Some more additions:
11) There was an issue with getting 'time' from tables and doing a datediff on them. Example:
ib1@360reporting@16:29:20> SELECT c.start_time, DATEDIFF(DATE(c.start_time), DATE(NOW())), DATEDIFF('2014-01-01', DATE(NOW())) FROM ctable c WHERE c.start_time > '2014-01-01' LIMIT 3;
+---------------------+-------------------------------------------+-------------------------------------+
| start_time          | DATEDIFF(DATE(c.start_time), DATE(NOW())) | DATEDIFF('2014-01-01', DATE(NOW())) |
+---------------------+-------------------------------------------+-------------------------------------+
| 2014-02-17 11:43:45 |                                    682088 |                                -148 |
| 2014-03-26 00:00:00 |                                    682125 |                                -148 |
| 2014-01-03 00:00:00 |                                    682043 |                                -148 |
+---------------------+-------------------------------------------+-------------------------------------+
3 rows in set (0.01 sec)

Solution was to use dateformat on it.

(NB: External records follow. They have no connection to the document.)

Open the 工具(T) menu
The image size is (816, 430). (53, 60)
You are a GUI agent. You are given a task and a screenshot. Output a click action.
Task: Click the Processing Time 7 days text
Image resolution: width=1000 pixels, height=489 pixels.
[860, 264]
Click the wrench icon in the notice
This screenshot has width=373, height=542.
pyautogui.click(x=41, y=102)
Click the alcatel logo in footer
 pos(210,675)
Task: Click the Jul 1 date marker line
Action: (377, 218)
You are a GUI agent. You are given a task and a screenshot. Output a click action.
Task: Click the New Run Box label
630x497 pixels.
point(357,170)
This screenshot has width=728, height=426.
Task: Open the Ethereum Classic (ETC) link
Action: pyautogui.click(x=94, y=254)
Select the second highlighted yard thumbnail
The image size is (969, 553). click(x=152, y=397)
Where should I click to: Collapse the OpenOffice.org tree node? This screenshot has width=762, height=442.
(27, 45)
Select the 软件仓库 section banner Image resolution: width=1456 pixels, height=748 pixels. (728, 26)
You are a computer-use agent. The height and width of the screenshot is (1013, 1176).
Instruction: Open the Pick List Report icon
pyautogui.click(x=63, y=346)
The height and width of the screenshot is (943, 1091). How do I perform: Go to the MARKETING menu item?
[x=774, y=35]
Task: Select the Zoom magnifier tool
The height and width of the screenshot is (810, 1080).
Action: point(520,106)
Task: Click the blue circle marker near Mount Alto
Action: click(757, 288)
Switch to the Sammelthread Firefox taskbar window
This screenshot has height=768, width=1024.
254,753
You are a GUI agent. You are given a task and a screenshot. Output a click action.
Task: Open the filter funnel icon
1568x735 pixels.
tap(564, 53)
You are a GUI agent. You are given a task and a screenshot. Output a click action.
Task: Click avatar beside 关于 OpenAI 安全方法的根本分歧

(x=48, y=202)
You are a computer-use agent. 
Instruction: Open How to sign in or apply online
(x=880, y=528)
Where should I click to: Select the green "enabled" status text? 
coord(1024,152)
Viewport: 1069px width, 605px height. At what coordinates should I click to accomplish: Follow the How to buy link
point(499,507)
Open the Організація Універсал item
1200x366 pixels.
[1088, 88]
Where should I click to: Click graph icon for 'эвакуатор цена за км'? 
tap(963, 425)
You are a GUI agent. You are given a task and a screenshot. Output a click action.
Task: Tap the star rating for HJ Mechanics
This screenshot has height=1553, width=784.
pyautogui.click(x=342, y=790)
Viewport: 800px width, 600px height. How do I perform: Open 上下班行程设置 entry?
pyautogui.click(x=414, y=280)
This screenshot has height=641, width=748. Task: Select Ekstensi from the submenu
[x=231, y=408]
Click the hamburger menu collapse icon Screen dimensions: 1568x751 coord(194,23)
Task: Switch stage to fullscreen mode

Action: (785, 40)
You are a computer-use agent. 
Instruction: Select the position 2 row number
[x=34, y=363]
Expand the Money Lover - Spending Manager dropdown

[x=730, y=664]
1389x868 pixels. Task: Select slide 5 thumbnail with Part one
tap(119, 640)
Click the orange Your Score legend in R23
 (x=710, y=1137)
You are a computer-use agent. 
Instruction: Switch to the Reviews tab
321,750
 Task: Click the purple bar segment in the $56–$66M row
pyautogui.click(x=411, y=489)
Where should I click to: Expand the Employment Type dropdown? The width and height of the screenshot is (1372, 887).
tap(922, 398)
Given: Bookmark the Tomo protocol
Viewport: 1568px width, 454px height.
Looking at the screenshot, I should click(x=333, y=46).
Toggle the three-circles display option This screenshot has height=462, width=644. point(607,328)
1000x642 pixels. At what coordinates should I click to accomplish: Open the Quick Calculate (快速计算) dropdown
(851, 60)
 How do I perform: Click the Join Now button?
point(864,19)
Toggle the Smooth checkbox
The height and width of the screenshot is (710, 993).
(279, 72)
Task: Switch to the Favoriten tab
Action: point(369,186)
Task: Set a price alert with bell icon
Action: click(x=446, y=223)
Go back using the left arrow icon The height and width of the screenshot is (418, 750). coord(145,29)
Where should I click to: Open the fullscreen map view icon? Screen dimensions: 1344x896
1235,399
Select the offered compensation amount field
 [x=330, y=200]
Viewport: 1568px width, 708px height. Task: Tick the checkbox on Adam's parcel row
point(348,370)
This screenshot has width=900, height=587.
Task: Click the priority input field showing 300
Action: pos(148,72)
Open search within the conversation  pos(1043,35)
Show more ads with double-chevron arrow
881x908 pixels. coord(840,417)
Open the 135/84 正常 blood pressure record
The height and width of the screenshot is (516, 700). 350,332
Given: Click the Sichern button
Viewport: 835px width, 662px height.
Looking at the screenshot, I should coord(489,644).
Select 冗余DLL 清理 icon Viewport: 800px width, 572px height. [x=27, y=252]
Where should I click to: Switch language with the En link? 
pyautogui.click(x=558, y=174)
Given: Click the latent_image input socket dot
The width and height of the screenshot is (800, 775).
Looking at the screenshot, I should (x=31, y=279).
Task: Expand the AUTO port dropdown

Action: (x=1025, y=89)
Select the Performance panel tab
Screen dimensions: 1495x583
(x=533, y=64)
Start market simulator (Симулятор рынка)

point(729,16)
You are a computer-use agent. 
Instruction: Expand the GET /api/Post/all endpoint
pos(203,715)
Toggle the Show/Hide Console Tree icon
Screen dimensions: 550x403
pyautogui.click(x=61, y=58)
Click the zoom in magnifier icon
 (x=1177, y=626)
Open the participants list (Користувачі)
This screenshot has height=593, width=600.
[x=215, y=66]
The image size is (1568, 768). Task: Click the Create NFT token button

Example:
SELECT c.start_time, DATEDIFF(date_format(c.start_time,'%Y-%m-%d'), now()) FROM ctable c WHERE c.start_time > '2014-01-01' LIMIT 1;                             +---------------------+-------------------------------------------------------+
| start_time          | DATEDIFF(date_format(c.start_time,'%Y-%m-%d'), now()) |
+---------------------+-------------------------------------------------------+
| 2014-02-17 11:43:45 |                                                  -101 |
+---------------------+-------------------------------------------------------+
1 row in set (0.00 sec)

12) Currently the best method is in fact to have everything (long strings and all) in one large table. The data is stored in a very compressed way and when generating, does not require infobright to create a temp table if using joins.